Pruning Your Life To Bloom
The grocery store was selling gorgeous African Violet plants. I bought 3, brought them home and grouped them on our dining table. As Del and I talked over morning meal I stared at the flowers.
They were beautiful. Each one was a shade of purple, with velvet green leaves. Each plant was different, each deeply gorgeous in its own way. As I stared at them, I realized that some of their blooms were spent, and some of their leaves had faded, so I began to pinch off the dead blooms and leaves. Of course every gardener knows how important it is to prune a plant so that none of its energy goes towards maintaining what is dead or dying. Pruning allows all of the essence of the plant to go to its budding and blooming.
Bloom Energy
The plants became even more gorgeous as I pinched and pruned and the older blooms and leaves were removed. With more light and air into the town of the plants I could see a large whole of new buds in various stages of increase getting ready to bloom. And now of course, all of the plants resources were directed towards their growth.
How like our lives. Except most of us are not pruned well. We hold on to what is no longer needed in our lives, fearful of letting go of people, places, and things. We often live in the past because we believe that there is no future, not realizing that there are already buds that have bloomed, and new buds appearing in every life. But, when we let the old remain, our energy and attentiveness is drained away.
Just for a moment imagine yourself as a gorgeous plant. Are you planted in nutritious soil that encourages, supports and feeds you? Or are you living in depleted soil? Are you well watered, or do you allow periods of drought, maybe playing a game with yourself called, "let's see how long I can survive without this."
Are you a plant that loves shade or sun? Where are you planted? Does it hold what you need? Do you feed yourself well?
Since a plant can't stop itself from blooming when well tended, are you allowing yourself to bloom? Are there still dead and dying blooms and leaves on you? Do you just wait for them to fall off or do you prune them quickly? Do you see how gorgeous your current blooms are? Can you see how many new buds are forming that will continue to express what you are?
You live in a garden, called the universe. Have you noticed the beauty of the other plants colse to you? In an lesson of the Tv show "Rebecca's Garden" she spoke of how gorgeous a orchad becomes with the range of leaf, branch, flower shapes and color. It is the diversity of the orchad that brings its beauty to life. How diversified is your life? Are you trying to survive isolated from what supports you?
We are constantly reminded of the worldview that suggests that it is potential for our lives to not bloom. This worldview fosters fear by using the principle of lack as the groundwork of life. It encourages us to keep what we have, even if it no longer serves us. Although widely agreed with, whether through discouragement, fear or ignorance, there is no need to live within these conditions. It is only a perception, and all perceptions can be shifted.
It's an active choice.
The true ground of being has never changed. "Consider the lilies of the field, how they grow; they toil not, neither do they spin: And yet I say unto you, That even Solomon in all his glory was not arrayed like one of these." And the instructions on how to live as this free time have remained the same, 'But, seek ye first the kingdom of God, and his righteousness; and all these things shall be added unto you. (Bible - Mat 6:28)

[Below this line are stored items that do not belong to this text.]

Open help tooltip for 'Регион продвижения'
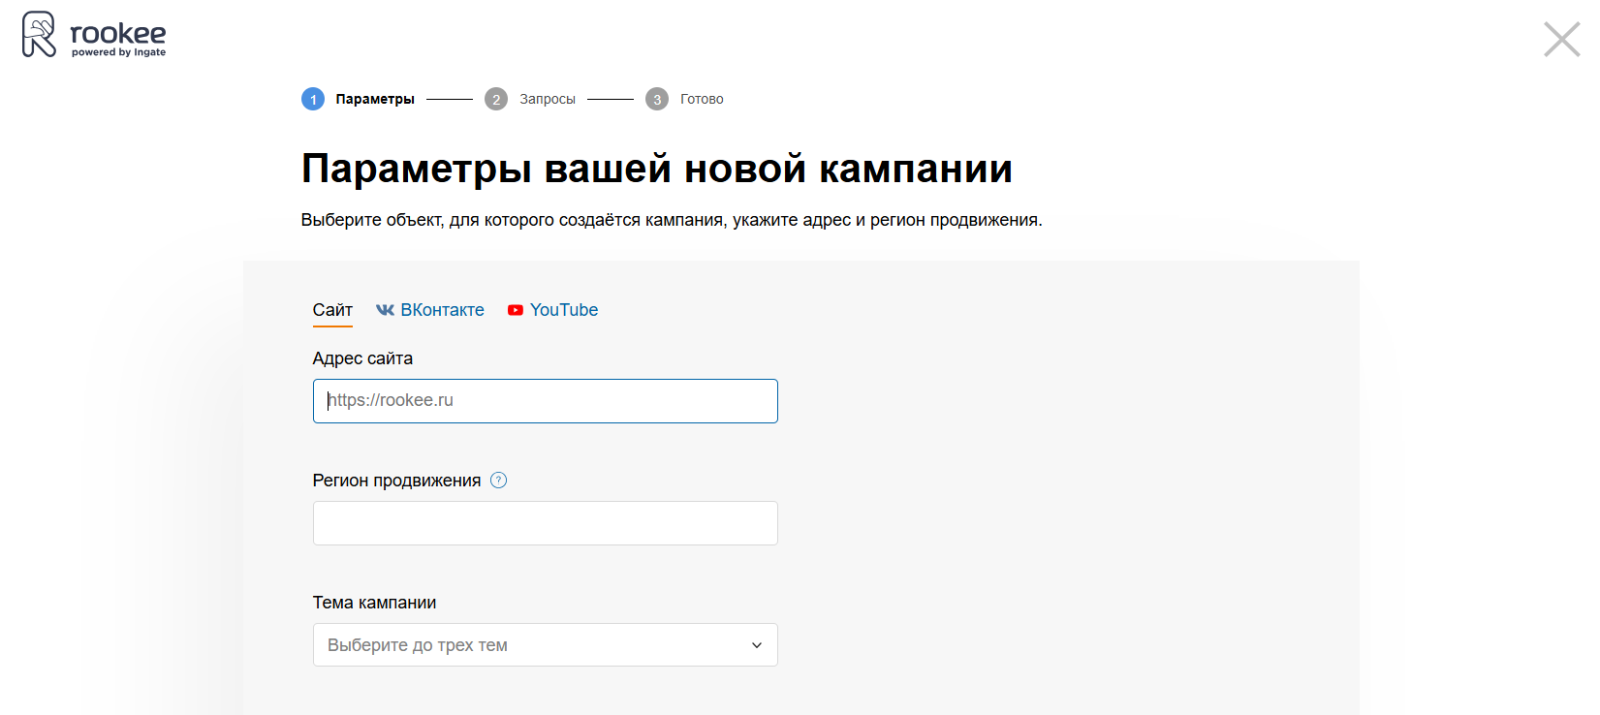Viewport: 1600px width, 715px height. pyautogui.click(x=499, y=480)
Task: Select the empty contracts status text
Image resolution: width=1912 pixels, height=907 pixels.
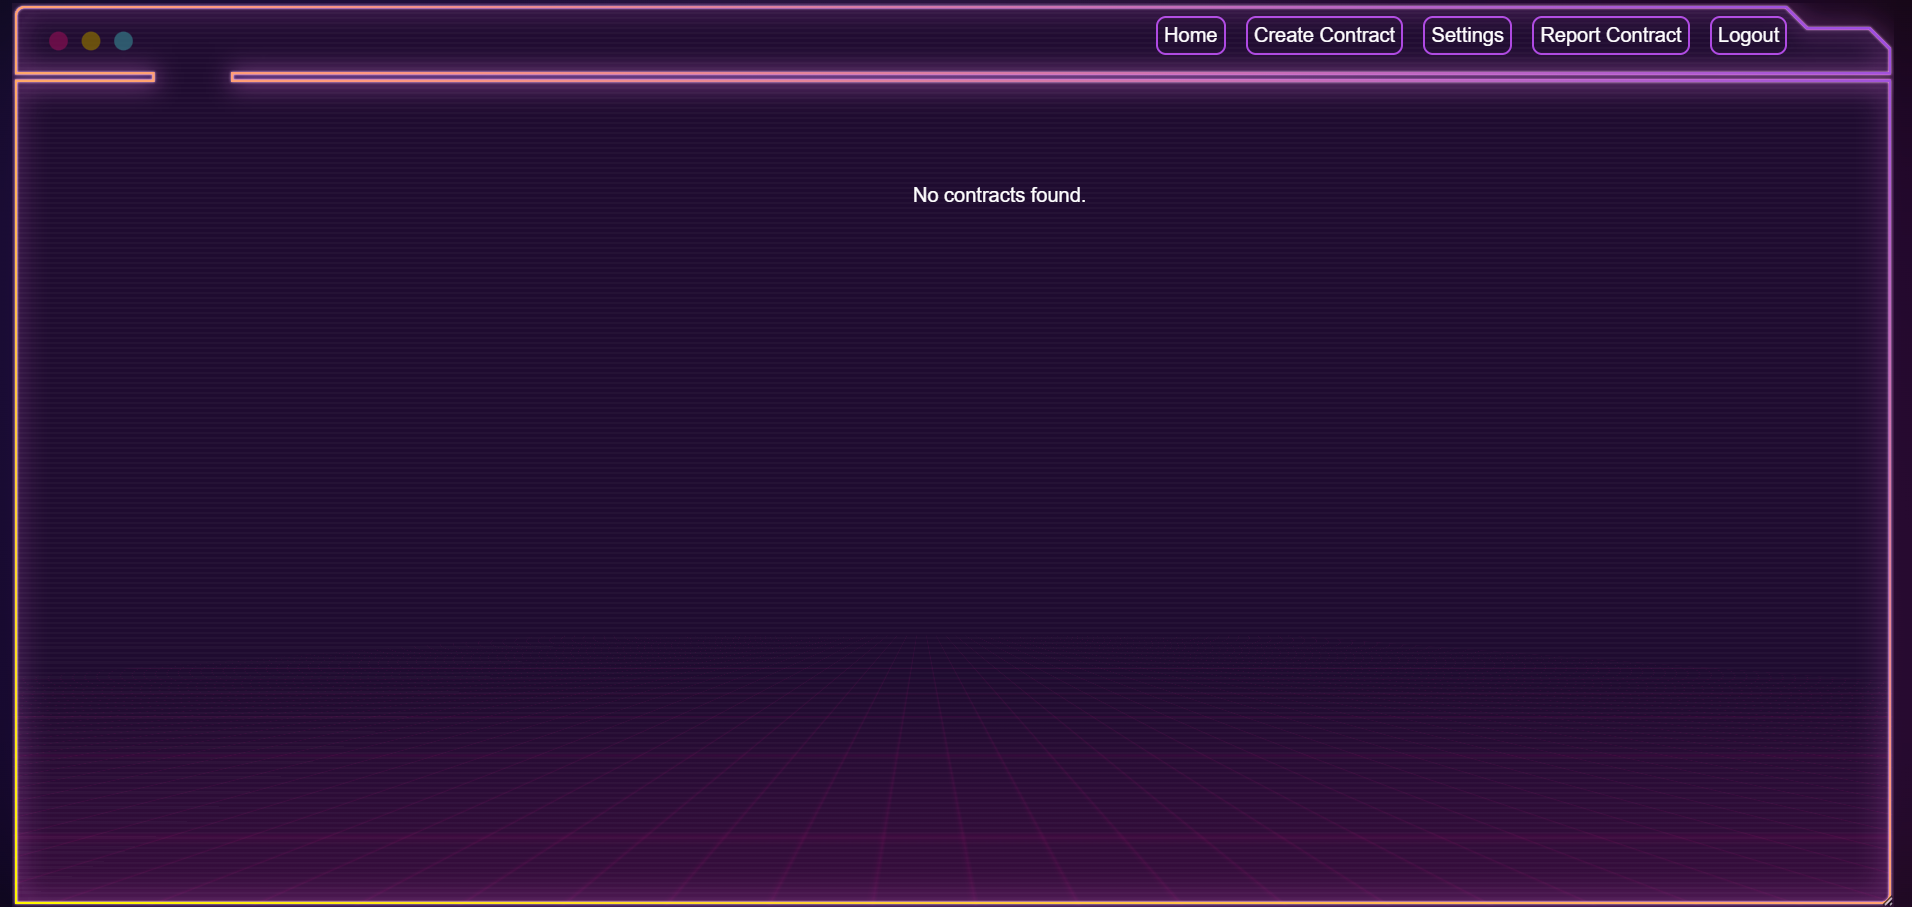Action: click(x=998, y=195)
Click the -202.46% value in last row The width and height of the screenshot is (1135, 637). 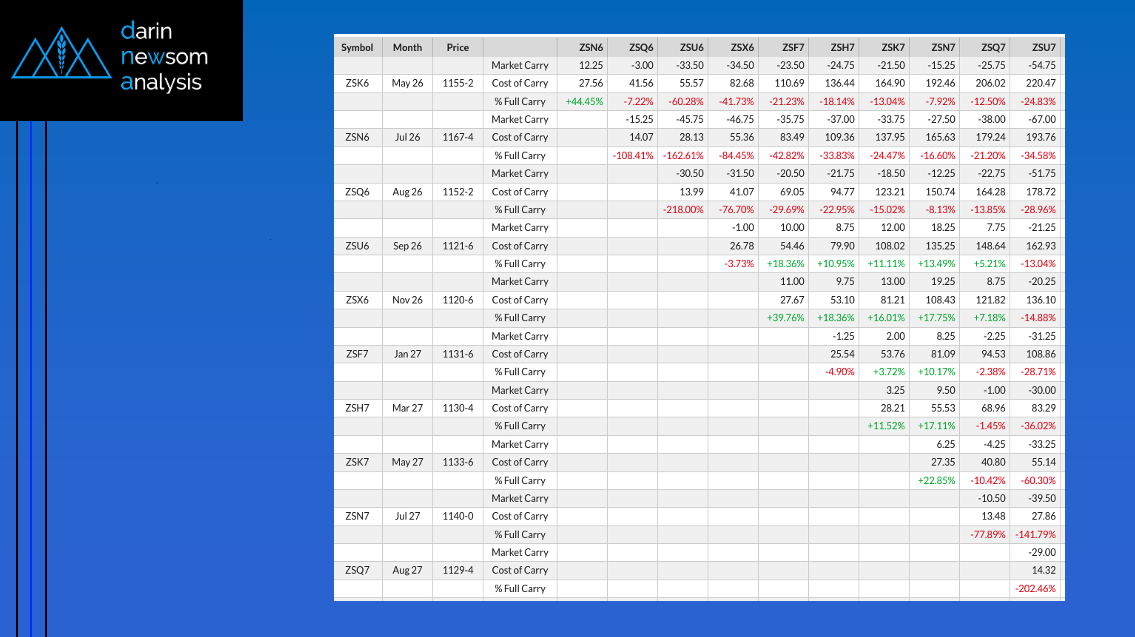1036,588
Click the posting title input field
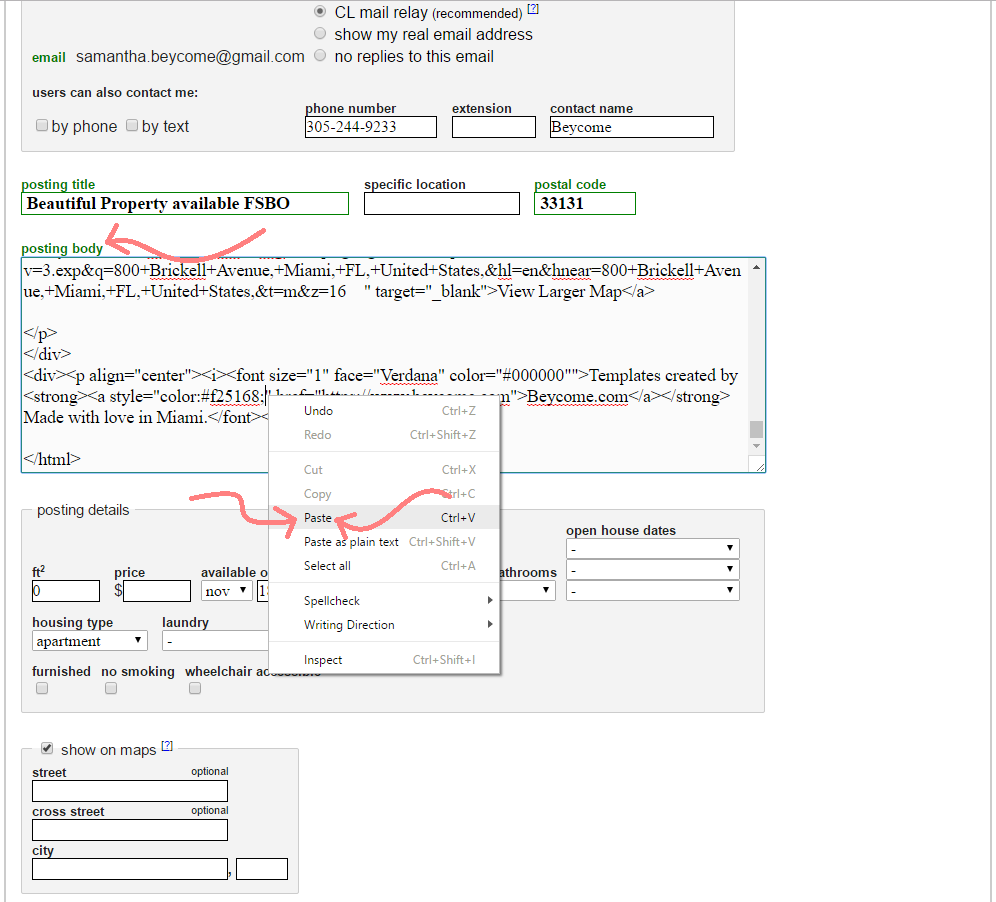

This shift to seeking and insight the Principle of omnipresent animated Love, the governing force of all that is, reveals the ground of our being as a continual expression of the beauty of Life. Each of us contains all that we need, and will continue to contain all that we need to bloom. All that is required of us is to make an active option to tend our gardens well, and to let go of what is over so what is to come has room to bud and bloom.
After pruning the plants I headed to my office, with at least a exiguous hint of self-satisfaction. Later that day I stopped by the violets to admire their beauty. They did look beautiful. However, lying right beside them on the table was a pile of dead blooms and leaves. I had forgotten to throw them away. As we prune those dead leaves and blooms out of our lives we may be feeling very beautiful, but don't forget to completely throw them away rather than leaving the remains for others to clean up.